+++ Passage to read +++
-std=c90 -pedantic-errors and <stdint.h>
Jonathan Wakely
jwakely.gcc@gmail.com
Thu Jun 1 12:45:00 GMT 2017
On 1 June 2017 at 12:52, Vincent Lefevre wrote:
> On 2017-06-01 13:14:50 +0200, David Brown wrote:
>> If you want to stick to C90, and you want to have a uintmax_t that
>> matches "long", then I suggest you don't include headers that are not
> ^^^^^^^^^^^^^^^^^^^^^^^^^
>> relevant for C90, and define the types yourself.
>
> But that's the goal of -pedantic-errors!!! By using this option, I
> want to be able to detect the unconditional inclusion of <stdint.h>
> (actually I want it to be rejected by the autoconf test, which is
> the same thing in practice).
>
>> Perhaps start with:
>>
>> #ifdef __STRICT_ANSI__
>> typedef long int intmax_t;
>> typedef unsigned long int uintmax_t;
>> #else
>> #include <stdint.h>
>> #endif
>
> The goal of -pedantic-errors is to *detect* that the developer writes
> something like the above instead of just:
>
> #include <stdint.h>
No, the goal of -pedantic-errors is not to be a portability checker or
conformance tester.
It's to disable standard-conflicting GNU extensions so that you get an
error when the standard requires a diagnostic.
+++ Data under study +++
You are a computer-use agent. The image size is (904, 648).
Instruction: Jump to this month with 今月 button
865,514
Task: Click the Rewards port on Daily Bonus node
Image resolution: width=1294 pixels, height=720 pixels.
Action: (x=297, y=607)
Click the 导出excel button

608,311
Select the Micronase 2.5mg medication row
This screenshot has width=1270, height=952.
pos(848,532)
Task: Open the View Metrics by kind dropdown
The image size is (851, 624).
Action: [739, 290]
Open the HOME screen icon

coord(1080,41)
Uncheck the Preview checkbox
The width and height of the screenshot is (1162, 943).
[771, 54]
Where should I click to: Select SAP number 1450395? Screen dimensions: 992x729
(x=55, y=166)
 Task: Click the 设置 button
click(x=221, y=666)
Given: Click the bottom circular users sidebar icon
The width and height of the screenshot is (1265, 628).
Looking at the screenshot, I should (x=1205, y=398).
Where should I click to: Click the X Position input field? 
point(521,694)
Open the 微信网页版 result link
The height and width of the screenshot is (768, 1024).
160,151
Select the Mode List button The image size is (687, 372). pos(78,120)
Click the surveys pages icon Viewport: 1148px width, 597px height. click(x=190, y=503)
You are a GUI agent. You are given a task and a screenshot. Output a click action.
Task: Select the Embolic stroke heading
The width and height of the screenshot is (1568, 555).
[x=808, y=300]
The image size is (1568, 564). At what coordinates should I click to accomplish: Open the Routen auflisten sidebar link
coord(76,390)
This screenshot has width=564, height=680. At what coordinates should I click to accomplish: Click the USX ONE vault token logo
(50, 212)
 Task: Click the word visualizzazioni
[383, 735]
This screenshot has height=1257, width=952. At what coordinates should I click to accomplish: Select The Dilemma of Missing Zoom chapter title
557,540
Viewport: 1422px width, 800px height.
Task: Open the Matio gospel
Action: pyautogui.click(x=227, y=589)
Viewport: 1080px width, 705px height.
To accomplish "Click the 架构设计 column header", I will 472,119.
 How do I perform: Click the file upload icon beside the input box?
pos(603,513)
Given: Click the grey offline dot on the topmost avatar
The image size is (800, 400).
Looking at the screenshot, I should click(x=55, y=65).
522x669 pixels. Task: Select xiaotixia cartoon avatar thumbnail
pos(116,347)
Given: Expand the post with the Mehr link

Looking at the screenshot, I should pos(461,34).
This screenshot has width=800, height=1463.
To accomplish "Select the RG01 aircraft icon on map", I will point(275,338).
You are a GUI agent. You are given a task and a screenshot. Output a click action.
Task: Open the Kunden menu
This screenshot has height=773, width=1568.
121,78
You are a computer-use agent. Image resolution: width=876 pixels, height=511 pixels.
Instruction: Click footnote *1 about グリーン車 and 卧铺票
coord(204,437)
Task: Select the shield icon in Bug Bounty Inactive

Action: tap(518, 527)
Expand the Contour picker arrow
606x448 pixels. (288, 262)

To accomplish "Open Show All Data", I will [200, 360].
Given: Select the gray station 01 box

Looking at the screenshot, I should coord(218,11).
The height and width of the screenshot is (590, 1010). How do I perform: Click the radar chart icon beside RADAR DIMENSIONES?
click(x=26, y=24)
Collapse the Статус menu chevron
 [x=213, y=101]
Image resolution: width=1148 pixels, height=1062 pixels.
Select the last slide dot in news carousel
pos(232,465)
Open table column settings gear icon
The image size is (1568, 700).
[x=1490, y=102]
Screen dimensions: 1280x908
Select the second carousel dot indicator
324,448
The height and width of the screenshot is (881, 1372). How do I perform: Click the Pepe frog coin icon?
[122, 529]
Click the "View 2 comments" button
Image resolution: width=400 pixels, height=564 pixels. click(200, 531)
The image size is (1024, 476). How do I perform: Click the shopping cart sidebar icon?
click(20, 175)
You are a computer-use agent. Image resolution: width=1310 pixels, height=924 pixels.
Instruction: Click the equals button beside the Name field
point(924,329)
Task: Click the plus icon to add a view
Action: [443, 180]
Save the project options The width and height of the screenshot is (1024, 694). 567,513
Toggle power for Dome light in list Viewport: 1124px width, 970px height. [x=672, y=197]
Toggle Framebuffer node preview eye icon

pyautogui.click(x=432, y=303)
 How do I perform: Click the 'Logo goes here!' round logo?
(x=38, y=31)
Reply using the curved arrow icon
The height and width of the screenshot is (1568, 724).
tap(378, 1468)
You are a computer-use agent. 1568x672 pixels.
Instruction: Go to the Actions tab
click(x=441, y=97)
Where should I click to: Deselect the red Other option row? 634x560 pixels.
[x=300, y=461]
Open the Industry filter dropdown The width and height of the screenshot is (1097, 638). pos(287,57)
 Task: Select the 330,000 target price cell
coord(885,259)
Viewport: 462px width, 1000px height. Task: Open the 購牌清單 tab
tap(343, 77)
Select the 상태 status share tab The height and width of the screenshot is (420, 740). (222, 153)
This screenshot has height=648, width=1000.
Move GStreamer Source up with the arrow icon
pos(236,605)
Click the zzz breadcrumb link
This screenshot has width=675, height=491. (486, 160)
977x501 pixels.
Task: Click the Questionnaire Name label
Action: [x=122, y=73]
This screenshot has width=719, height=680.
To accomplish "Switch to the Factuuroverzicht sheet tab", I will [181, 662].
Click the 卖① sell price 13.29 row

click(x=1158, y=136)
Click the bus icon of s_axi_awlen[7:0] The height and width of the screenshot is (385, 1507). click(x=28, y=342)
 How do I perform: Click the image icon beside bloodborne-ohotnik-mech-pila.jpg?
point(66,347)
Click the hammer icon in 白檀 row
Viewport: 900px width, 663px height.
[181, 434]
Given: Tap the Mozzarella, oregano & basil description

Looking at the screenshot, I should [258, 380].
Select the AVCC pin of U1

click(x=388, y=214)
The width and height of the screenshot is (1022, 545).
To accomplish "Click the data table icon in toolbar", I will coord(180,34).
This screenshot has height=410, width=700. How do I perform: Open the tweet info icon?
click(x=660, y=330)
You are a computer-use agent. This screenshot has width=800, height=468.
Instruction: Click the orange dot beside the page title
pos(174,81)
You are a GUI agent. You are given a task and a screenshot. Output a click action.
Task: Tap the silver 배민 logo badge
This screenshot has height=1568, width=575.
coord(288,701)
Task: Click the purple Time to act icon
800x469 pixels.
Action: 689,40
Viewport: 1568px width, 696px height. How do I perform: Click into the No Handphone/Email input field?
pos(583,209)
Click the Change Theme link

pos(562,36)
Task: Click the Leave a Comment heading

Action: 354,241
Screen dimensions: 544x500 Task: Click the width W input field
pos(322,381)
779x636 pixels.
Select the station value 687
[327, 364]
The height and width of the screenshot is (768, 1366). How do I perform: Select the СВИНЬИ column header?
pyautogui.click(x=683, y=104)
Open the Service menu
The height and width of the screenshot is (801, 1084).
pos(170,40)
+++
### Tasks to carry out:
1. In the message about -pedantic-errors and <stdint.h>, what does the reply say the goal of -pedantic-errors is?
2. Resume the message about -pedantic-errors and <stdint.h>, writing on from its final sentence.
The lines after the message are separate material.

### Numbered responses:
1. Its goal is to disable standard-conflicting GNU extensions so that you get an error when the standard requires a diagnostic.

2.
C does not say you get a diagnostic if you write #include <stdint.h>
and there is a header called <stdint.h> in the search paths (because
as David says, the user could have placed one there and want it
included).
The manual is quite explicit about this:
"Some users try to use -Wpedantic to check programs for strict ISO C
conformance. They soon find that it does not do quite what they want:
it finds some non-ISO practices, but not all---only those for which
ISO C requires a diagnostic, and some others for which diagnostics
have been added.
A feature to report any failure to conform to ISO C might be useful in
some instances, but would require considerable additional work and
would be quite different from -Wpedantic. We don't have plans to
support such a feature in the near future."